### [Given records]
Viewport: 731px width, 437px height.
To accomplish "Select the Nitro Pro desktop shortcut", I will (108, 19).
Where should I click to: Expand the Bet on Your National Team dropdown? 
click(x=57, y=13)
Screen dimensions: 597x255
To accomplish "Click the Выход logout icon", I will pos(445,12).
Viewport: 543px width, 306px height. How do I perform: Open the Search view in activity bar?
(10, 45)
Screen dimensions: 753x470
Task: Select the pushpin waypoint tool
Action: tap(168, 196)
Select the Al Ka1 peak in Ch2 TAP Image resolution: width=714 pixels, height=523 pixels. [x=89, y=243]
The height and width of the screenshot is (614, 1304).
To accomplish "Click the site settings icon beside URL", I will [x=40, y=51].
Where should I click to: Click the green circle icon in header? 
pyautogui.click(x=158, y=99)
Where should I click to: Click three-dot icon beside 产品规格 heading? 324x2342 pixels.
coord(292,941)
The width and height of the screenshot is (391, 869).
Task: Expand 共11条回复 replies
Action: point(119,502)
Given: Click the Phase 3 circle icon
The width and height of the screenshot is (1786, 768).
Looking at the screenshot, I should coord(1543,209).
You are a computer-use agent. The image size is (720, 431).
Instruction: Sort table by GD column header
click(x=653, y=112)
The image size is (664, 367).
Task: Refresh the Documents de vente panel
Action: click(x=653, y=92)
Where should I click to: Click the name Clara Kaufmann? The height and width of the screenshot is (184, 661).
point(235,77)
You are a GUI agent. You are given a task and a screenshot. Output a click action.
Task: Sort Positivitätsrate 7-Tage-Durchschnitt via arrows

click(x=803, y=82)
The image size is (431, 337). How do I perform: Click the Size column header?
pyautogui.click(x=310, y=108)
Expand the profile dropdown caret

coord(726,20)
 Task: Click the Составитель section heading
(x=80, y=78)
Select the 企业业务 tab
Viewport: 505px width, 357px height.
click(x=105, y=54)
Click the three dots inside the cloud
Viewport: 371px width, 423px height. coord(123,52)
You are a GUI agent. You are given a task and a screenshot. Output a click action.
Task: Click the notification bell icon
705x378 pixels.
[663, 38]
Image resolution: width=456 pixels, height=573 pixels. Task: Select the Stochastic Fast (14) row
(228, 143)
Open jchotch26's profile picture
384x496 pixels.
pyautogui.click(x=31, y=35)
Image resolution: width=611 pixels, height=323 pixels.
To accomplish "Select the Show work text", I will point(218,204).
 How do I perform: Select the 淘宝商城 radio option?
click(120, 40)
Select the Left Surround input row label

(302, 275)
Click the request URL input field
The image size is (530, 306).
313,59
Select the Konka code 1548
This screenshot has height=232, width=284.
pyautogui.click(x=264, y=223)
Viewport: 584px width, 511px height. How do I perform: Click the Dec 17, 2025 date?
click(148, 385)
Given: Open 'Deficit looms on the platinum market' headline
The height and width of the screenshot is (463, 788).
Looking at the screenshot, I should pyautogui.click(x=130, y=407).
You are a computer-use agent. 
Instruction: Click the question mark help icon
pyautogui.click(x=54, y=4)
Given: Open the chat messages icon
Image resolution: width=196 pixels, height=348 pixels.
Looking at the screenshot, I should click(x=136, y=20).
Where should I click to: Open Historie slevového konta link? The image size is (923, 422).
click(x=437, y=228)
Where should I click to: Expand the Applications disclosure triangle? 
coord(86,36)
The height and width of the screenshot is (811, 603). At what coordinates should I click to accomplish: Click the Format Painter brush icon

### [Task to complete]
Wherever the line holding "Where should I click to: Click the name" falls in the entries above, copy exactly from it through the line holding "Given: Open 'Deficit", inclusive, and add nothing.

### [Task answer]
Where should I click to: Click the name Clara Kaufmann? The height and width of the screenshot is (184, 661).
point(235,77)
You are a GUI agent. You are given a task and a screenshot. Output a click action.
Task: Sort Positivitätsrate 7-Tage-Durchschnitt via arrows

click(x=803, y=82)
The image size is (431, 337). How do I perform: Click the Size column header?
pyautogui.click(x=310, y=108)
Expand the profile dropdown caret

coord(726,20)
 Task: Click the Составитель section heading
(x=80, y=78)
Select the 企业业务 tab
Viewport: 505px width, 357px height.
click(x=105, y=54)
Click the three dots inside the cloud
Viewport: 371px width, 423px height. coord(123,52)
You are a GUI agent. You are given a task and a screenshot. Output a click action.
Task: Click the notification bell icon
705x378 pixels.
[663, 38]
Image resolution: width=456 pixels, height=573 pixels. Task: Select the Stochastic Fast (14) row
(228, 143)
Open jchotch26's profile picture
384x496 pixels.
pyautogui.click(x=31, y=35)
Image resolution: width=611 pixels, height=323 pixels.
To accomplish "Select the Show work text", I will point(218,204).
 How do I perform: Select the 淘宝商城 radio option?
click(120, 40)
Select the Left Surround input row label

(302, 275)
Click the request URL input field
The image size is (530, 306).
313,59
Select the Konka code 1548
This screenshot has height=232, width=284.
pyautogui.click(x=264, y=223)
Viewport: 584px width, 511px height. How do I perform: Click the Dec 17, 2025 date?
click(148, 385)
Given: Open 'Deficit looms on the platinum market' headline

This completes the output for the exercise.